Ça vous est arrivé : endetté par la faute de son banquier

Luzé (37) Un an après l'ouverture de son restaurant, Jérôme Devienne vient de mettre la clé sous la porte, faute de pouvoir payer ses échéances. Marié et père de deux enfants, il vit désormais du RSA et des colis de nourriture de la Croix-Rouge.

Publié le 13 avril 2016 à 12:15
Au départ, le scénario était idyllique. "J'ai répondu à une annonce de SOS Villages, sur TF1, qui proposait de reprendre le seul restaurant de Luzé, un village de 300 habitants situé à une cinquantaine de kilomètres de Tours", raconte Jérôme Devienne. C'était en 2013. À l'époque, ce restaurateur qui venait de quitter le Maroc, où il avait tenu une auberge pendant dix-sept ans, cherchait à redémarrer une affaire du côté du Mans (Sarthe). Finalement, ce sera en Touraine. "Hasard de la vie : la maire de Luzé connaissait mon restaurant à Agadir", poursuit Jérôme Devienne. Son dossier passe néanmoins par le biais d'une commission. Celle-ci délibère en deux semaines et lui accorde son feu vert pour ouvrir son établissement, baptisé Aux Petits Oignons. Quasiment sans fonds propres, il emprunte 40 000 €.

"Tout se passe bien, reprend-il. J'ouvre le restaurant, je trouve ma clientèle, avec menu ouvrier au déjeuner et couscous le vendredi soir." Mais lorsqu'il demande une autorisation de découvert de 4 000 € à sa banque "pour payer [s]es fournisseurs", on la lui refuse. C'est le début de la fin. L'engrenage. Son compte est dans le rouge et les frais bancaires s'accumulent : "300 € un mois, 500 € le suivant, jusqu'à 2 000 € un autre mois… En moins d'un an, j'ai eu 10 000 € de frais bancaires à rembourser." Mission impossible pour ce père de famille, qui avait en outre un salarié à payer.

Impasse

"Pendant l'été, alors que mon conseiller bancaire était en vacances, j'ai reçu un courrier du siège parisien de la banque dans lequel on m'expliquait que j'avais bien droit à un découvert de 4 000 €", explique le restaurateur. Sauf qu'il est trop tard. Entre la banque et lui, c'est l'impasse. Il demande à être remboursé de ses frais, on lui dit non. Il réclame des dommages intérêts et hausse le ton, il récolte une comparution devant le tribunal correctionnel de Tours pour propos diffamatoires et injurieux. Celle-ci sera classée sans suite. Il n'en demeure pas moins que Jérôme Devienne est contraint de cesser son activité et fermer son restaurant. "Dans un premier temps, j'ai essayé de le revendre, pour éviter la liquidation judiciaire", confie-t-il.
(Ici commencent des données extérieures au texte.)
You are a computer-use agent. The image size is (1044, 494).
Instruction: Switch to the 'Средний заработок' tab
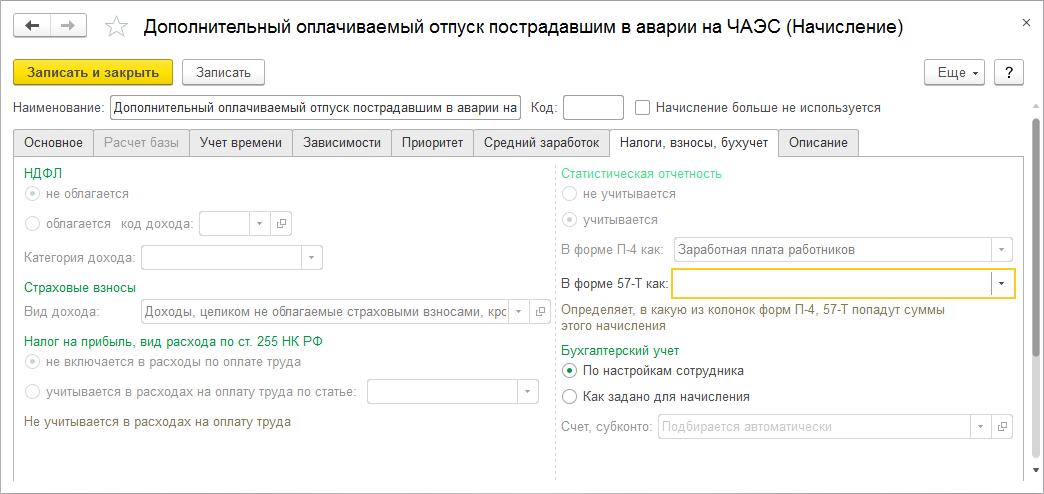(541, 143)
Mais celle-ci a été prononcée le 5 mai dernier : une partie de ses dettes vont être épongées, mais aucune indemnité ne lui sera versée. "Aujourd'hui, je suis bloqué, s'inquiète Jérôme Devienne. Si je me remets à travailler, l'Urssaf - à laquelle je dois 6 000 € - va me saisir mes salaires". Alors, il "survit" : "Je touche 795 € par mois du RSA et pour améliorer le quotidien de ma femme et de mes deux enfants, âgés de 3 ans et demi et 5 ans et demi, j'ai vendu ma voiture neuve pour en acheter une qui a vingt ans. Par ailleurs, je revends la vaisselle du restaurant et je vais chercher de quoi manger à la Croix-Rouge de Chinon. C'est la misère."

"Le 25 du mois, il me reste moins de 5 € en poche"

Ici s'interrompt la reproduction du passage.